[EXERCISE PROMPT]: Draw out every line with the word "green" from the listing below.

[INPUT RECORDS]:
......

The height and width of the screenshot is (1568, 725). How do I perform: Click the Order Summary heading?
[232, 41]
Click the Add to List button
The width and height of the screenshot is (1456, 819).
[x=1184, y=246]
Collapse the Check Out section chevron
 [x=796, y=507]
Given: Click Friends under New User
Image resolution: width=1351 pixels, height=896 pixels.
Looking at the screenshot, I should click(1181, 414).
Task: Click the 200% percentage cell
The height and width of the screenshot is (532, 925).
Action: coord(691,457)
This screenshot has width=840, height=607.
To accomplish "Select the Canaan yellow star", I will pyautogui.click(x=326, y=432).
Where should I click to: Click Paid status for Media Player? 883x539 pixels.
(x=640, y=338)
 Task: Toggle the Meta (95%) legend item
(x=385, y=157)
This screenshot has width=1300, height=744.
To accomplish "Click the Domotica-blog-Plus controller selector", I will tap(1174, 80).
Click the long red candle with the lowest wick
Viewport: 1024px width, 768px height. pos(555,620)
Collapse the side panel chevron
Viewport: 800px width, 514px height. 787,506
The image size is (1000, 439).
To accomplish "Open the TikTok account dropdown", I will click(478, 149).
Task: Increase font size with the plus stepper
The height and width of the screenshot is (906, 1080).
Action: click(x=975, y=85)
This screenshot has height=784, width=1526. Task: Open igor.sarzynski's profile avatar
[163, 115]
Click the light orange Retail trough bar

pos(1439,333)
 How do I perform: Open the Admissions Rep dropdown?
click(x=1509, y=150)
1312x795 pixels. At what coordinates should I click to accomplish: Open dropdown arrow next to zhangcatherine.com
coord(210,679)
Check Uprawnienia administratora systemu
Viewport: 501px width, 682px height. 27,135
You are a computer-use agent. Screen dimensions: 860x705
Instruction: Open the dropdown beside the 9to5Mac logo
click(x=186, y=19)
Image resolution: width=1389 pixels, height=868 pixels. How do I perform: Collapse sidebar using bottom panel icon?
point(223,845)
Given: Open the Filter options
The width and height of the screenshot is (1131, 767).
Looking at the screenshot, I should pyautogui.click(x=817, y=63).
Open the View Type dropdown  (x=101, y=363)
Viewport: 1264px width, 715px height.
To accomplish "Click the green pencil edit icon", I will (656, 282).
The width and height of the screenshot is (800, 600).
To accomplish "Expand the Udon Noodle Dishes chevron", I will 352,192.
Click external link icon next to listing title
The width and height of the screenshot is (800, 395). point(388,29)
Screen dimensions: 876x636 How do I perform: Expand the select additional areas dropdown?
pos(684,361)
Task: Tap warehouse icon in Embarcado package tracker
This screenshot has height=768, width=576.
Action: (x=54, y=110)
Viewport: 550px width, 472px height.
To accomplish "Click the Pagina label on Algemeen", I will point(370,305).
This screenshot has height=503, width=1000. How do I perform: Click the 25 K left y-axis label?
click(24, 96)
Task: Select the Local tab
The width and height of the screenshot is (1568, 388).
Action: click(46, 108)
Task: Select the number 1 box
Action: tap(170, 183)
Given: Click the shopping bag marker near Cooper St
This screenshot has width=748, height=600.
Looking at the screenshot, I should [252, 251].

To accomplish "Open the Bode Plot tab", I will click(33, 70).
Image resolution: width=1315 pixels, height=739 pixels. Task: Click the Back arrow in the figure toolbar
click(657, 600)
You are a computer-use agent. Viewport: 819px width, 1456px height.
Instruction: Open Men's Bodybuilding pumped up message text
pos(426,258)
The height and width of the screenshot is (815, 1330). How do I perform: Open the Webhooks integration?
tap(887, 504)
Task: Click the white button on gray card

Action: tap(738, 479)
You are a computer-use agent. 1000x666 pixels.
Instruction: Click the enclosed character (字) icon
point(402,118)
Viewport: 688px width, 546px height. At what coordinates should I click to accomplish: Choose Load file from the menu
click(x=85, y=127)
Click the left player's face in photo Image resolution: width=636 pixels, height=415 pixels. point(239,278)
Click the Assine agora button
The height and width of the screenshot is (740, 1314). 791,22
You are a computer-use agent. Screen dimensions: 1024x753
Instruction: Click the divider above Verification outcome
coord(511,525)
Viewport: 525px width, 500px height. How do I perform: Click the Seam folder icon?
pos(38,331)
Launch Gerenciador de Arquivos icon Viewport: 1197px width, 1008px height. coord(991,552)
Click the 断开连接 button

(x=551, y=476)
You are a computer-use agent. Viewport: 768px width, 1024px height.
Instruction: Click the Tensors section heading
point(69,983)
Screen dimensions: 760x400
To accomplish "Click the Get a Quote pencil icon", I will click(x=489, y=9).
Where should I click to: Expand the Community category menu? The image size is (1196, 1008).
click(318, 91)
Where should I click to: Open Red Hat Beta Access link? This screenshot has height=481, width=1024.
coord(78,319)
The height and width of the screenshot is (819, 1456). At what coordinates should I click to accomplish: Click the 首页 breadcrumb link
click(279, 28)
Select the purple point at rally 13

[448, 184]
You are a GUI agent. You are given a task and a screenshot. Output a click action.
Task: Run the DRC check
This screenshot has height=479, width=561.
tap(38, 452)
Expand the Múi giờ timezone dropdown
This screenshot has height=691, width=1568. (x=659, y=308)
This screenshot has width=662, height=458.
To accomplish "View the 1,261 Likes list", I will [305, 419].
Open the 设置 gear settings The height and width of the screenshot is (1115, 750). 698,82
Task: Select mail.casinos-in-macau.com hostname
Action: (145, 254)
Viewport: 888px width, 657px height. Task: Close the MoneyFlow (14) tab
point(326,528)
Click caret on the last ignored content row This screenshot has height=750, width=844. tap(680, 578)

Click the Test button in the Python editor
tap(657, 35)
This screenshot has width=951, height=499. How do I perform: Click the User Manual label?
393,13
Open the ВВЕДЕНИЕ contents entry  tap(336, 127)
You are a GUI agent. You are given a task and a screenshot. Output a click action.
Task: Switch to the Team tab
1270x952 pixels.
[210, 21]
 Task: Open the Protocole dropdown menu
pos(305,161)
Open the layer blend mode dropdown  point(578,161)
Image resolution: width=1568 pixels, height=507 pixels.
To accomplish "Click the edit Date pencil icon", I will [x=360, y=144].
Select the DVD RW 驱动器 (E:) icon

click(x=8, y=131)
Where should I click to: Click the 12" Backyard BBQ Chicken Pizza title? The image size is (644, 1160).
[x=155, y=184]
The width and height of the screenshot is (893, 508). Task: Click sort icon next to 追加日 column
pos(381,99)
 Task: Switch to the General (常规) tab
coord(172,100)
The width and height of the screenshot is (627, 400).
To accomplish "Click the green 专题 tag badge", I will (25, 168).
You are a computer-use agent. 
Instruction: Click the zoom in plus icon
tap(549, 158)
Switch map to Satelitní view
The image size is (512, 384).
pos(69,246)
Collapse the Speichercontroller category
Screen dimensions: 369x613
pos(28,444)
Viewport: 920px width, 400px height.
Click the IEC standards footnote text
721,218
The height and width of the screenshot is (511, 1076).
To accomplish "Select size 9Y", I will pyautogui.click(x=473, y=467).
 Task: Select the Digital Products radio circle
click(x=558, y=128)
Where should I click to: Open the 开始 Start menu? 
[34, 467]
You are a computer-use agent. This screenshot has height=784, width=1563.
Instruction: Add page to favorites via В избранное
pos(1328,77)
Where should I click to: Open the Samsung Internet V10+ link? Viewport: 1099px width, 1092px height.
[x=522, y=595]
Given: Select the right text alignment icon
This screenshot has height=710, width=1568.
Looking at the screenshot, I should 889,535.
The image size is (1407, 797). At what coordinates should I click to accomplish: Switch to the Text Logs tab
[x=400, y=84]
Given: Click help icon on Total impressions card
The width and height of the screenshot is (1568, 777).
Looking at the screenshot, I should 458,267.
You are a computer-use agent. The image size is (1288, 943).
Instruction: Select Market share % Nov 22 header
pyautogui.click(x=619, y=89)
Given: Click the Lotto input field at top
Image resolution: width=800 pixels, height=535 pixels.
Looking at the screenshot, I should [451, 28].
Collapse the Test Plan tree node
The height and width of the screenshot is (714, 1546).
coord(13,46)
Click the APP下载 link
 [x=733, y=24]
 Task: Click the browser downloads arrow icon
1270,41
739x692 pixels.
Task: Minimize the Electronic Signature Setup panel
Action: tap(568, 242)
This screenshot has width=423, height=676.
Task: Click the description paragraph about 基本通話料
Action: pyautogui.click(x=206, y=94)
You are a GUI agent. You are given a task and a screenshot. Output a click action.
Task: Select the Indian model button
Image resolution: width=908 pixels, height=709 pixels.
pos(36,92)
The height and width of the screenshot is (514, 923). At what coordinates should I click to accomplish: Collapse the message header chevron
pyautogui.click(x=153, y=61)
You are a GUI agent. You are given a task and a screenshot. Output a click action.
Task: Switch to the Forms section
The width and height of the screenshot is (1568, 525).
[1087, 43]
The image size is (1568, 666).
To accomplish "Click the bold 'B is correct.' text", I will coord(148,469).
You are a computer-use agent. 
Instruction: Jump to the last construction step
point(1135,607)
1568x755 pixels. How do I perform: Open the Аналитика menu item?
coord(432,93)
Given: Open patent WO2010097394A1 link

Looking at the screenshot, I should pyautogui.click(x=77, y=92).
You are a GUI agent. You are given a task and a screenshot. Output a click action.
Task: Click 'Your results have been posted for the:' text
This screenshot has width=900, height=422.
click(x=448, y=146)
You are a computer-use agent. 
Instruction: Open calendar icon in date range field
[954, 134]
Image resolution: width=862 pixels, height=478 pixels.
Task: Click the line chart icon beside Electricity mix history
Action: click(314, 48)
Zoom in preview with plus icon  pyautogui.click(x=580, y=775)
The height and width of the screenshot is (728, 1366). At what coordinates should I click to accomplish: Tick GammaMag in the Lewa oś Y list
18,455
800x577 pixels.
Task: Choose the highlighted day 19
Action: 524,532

......

[RESULT OF THIS TASK]:
To accomplish "Click the green pencil edit icon", I will (656, 282).
To accomplish "Click the green 专题 tag badge", I will (25, 168).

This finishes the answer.